Excerpted passage ::
= = = =

This is an archive of the discontinued LLVM Phabricator instance.

Support DW_FORM_strx* in llvm-dwp.
ClosedPublic

Authored by kimanh on Mar 2 2020, 3:14 PM.

Details

Summary

Currently llvm-dwp only handled DW_FORM_string and DW_FORM_GNU_str_index; with this patch it also starts to handle DW_FORM_strx[1-4]?

Diff Detail

Event Timeline

tamur created this revision.Mar 2 2020, 3:14 PM
dblaikie added inline comments.Mar 3 2020, 1:46 PM
llvm/test/tools/llvm-dwp/X86/handle_strx.test
7–21

This looks a bit more complicated than it needs to be - you can dwp any two .o files (so you don't need headers, function calls/cross references, etc), or even a single .o file (& a singel one might be sufficient for the purposes of this test case).

26–30

What sort of incompletenes problems does this test case trip over? What /should/ be tested but isn't because it's broken in other ways?

It might be that this patch should be held off on until otehr fixes are made so we're not adding code that can't be well tested, etc.

tamur updated this revision to Diff 248079.Mar 3 2020, 5:55 PM

Simplified the test. llvm-dwp and llvm-dwarfdump works fine for this simple test, but in any case I don't want to overspecify the output.

= = = =

List of tasks ::
1. According to the llvm-dwp patch review, which two string forms did llvm-dwp already handle before this patch?
2. Please write the next part of the llvm-dwp patch review, picking up after its final line.

Dataset excerpt ::
= = = =

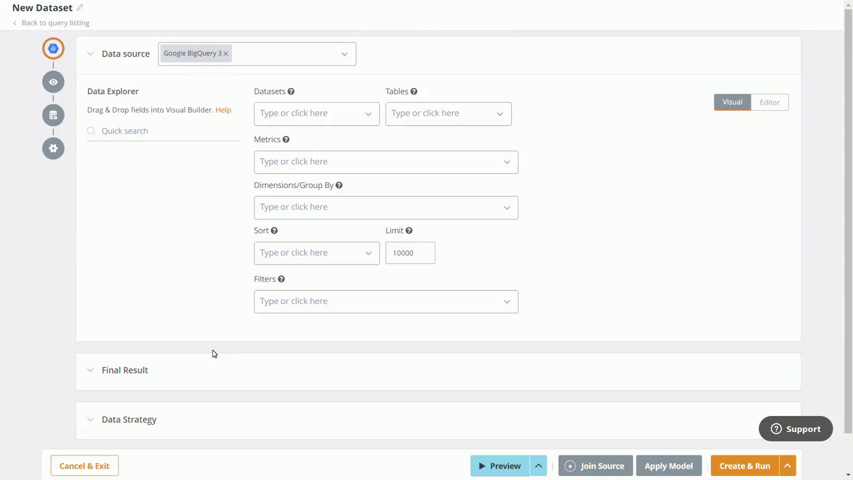Switch to Editor mode
The image size is (853, 480).
pos(770,102)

= = = =

Results by task ::
1. DW_FORM_string and DW_FORM_GNU_str_index.

2.
tamur marked 2 inline comments as done.Mar 3 2020, 5:59 PM
tamur added inline comments.
llvm/test/tools/llvm-dwp/X86/handle_strx.test
26–30

IIRC, dwarfdump had a non-fatal complaint, but they both work fine for this simple test. Still, I don't want to overspecify the output (and I don't want to make the test depend too much on llvm-dwarfdump), so I think just checking that llvm-dwp works correctly and the output has a DW_FORM_strx1 should suffice?

dblaikie added inline comments.Mar 4 2020, 9:34 AM
llvm/test/tools/llvm-dwp/X86/handle_strx.test
26–30

IIRC, dwarfdump had a non-fatal complaint, but they both work fine for this simple test.

Still, I don't want to overspecify the output (and I don't want to make the test depend too much on llvm-dwarfdump),

Not overspecifying is a worthy goal (& we do lots of things to ensure that - symbolic matches, etc) - though llvm-dwarfdump itself exists predominantly for writing test cases, so that dependence in general is intentional/not something to avoid.

so I think just checking that llvm-dwp works correctly and the output has a DW_FORM_strx1 should suffice?

Specifically the reason llvm-dwp tries to read strings is to produce error messages using the DW_AT_name and DW_AT_dwo_name - so it's probably appropriate to specifically test that such an error message has the right string value (that the parsing was correct, not just that that codepath didn't produce an error).

See llvm/test/tools/llvm-dwp/X86/duplicate.test for existing test coverage.

Also, though I don't feel too strongly about this, I think the current leaning is to write such tests in assembly (though still include source/compile commands, etc - but just not checking in binary object files) and have the test use llvm-mc to assemble them within the test.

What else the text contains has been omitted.